Companies are not waiting to be disrupted by startups, leading to the push of corporate innovation.
68 of the world’s largest companies on the Forbes Global 500 List have interacted with startups with in the form of hackathons, accelerators, partnerships and venture funds.
Our analysis of a dozen recent initiatives, including The Coca-Cola Founders accelerator, GE Garages events and Swire Properties’ coworking space BluePrint, has demonstrated that success depends on various aspects. These include tailoring programs to suit objectives, getting top management buy-ins, getting aid from experienced partners and maintaining openness of the company.
According to a study from 500 Startups, 62.6% of the world’s biggest companies engage in open innovation with startups through corporate venture funds. There are other possible ways by which corporations can engage with startups such as crowdsourcing platforms, support services or special packages, the creation of coworking spaces, co-development or even acquisition.

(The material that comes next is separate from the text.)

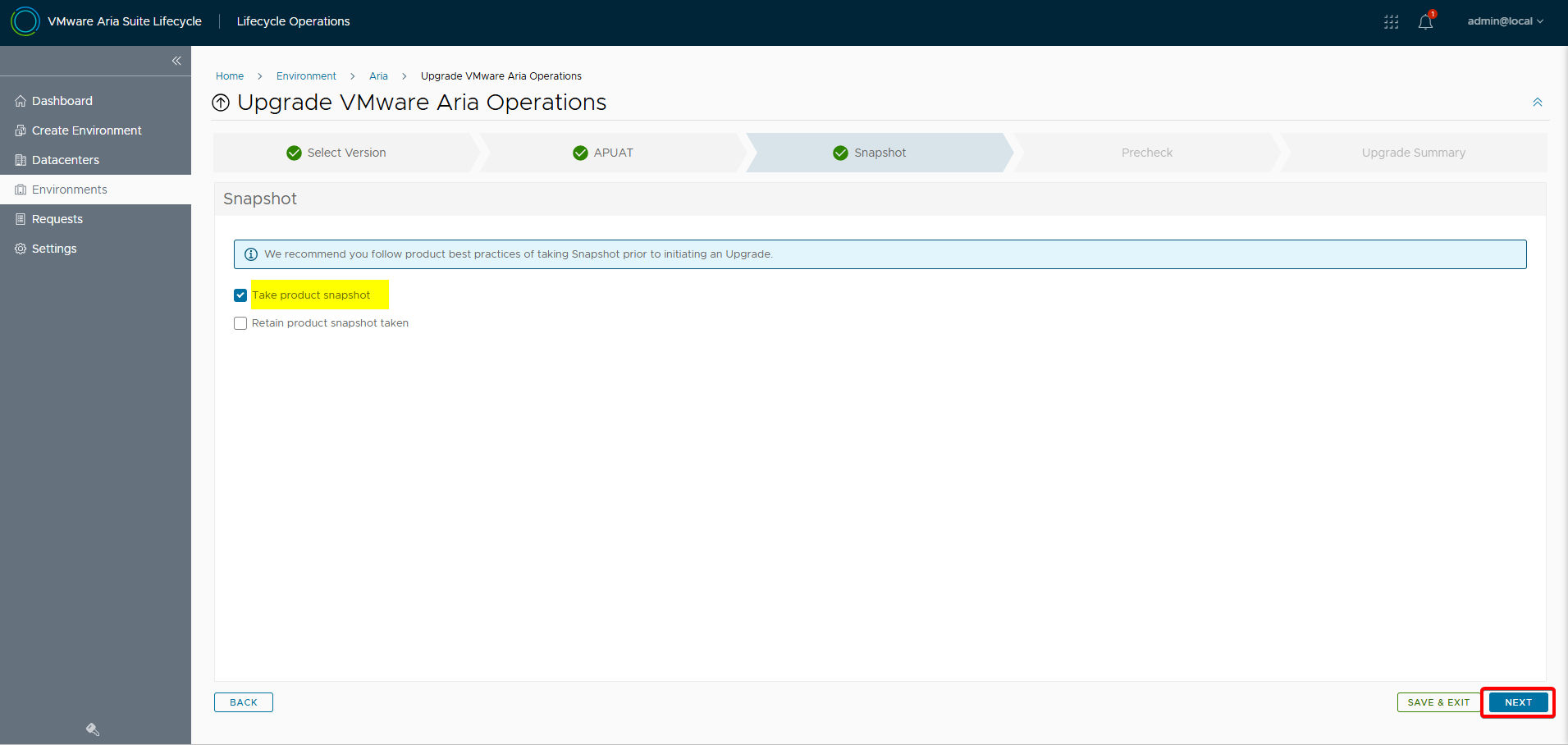
Task: Click the Datacenters building icon
Action: coord(21,160)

Which approach is best?
Corporate Innovation is Not Always About Innovation
Larger corporations partner with startups to rebuild company cultures. Serving as a source of fresh talent and ideas, startups can rejuvenate corporate culture and subsequently increase the attractiveness of the company to both customers and business partners.
The Development Bank of Singapore (DBS) has successively launched hackathons and accelerator programmes within the past two years to instill a more tech-savvy mindset among its employees. As of 2015, around 800 employees were exposed to these programmes.

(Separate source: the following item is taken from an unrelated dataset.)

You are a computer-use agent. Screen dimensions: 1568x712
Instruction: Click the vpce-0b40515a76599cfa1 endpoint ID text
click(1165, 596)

Audit company Mazars initiated the #MazarsForGood Innovation Startup Challenge with the aim of becoming a more attractive brand for new talents.
“An increasing number of potential employees are choosing the startup path over the corporate one. Millennials represent almost 80% of our staff worldwide but we don’t really give them a chance to be changemakers within the company”
explained project director David Nosibor.
Electronics manufacturer Foxconn launched the incubator Innocon with the goal of attracting hardware startups in hopes of diverting them away from smaller manufacturers with less stringent regulations.
Similarly, Swire Properties, one of the largest property empires in Asia, launched BluePrint, a coworking space and accelerator. Besides adapting to the coworking space trend and benefitting from the technologies developed by the startups, it seeks to attract growing startups looking to rent larger office spaces.
Japanese automobiles manufacturer Nissan launched an accelerator “to collaborate further with urban developers on smart city ideas that improve quality of life in a sustainable way” . Its objective was to expand its scope into the emerging smart city and energy markets with many opportunities within Asia.
Success of Corporate Innovation depends on Management Buy-ins
The adoption of a corporate strategy depends on time and financial investment. Making internal buy-ins becomes a key success factor for open innovation.
“To see an impact, you need to get people in your company to get excited about it”
explained founding director of Innovation X Dave Lim.
Top management must embrace the open innovation process and be prepared for delayed returns on this investment.
The company’s expectations in terms of ROI and risks it is willing to take are another important consideration.
“The companies perceived to be the most innovative by their peers are not the ones investing more in R&D.”
Such initiatives have higher risk but are also able to show quicker returns on investment.
For non-tech companies launching their first programme, selecting experienced partners helps mitigate the initial risks.
Brewery AB Inbev and Mazars collaborated with coworking space The Hub Singapore to organize their events; Foxconn partnered with Alibaba to launch another accelerator in which Foxconn provides R&D and manufacturing while Alibaba handles cloud & big data processes; India’s largest conglomerate Reliance Industries launched its accelerator program GenNext Innovation Hub in Mumbai in partnership with Microsoft Ventures; Nissan launched its accelerators in partnership with the famous tech accelerator in Hong Kong, Nest.
The “Lean Startup” Approach to Exploring Collaborative Opportunities
The “Lean Startup” approach involves the testing of strategies with smaller scale competitions before moving onto accelerators or partnerships.
In 2012, the American conglomerate General Electrics launched GE Garages during leading technology event South by South West (SXSW) in the US. Currently, it has organized events in more than 25 locations and launched FirstBuild in 2014, a space to help entrepreneurs refine existing products by leveraging on GE’s scale and expertise.
After the running of a successful startup challenge, Mazars opened an Innovation Lab in Singapore in October 2015. The Lab’s team consists of 5 intrapreneurs who work at the co-working space Impact Hub in Singapore every Friday for 8 weeks on a new service.
“You need to start somewhere and create some kind of electroshock to change a company’s existing culture”
Corporate innovation has to be open
Openness is a key. Offering monetary rewards is secondary in motivating startups to create better solutions. Startups expect to really engage with the company to validate their business model.
Companies look forward to exchange ideas, resources and collaborate in a transparent manner to stimulate growth.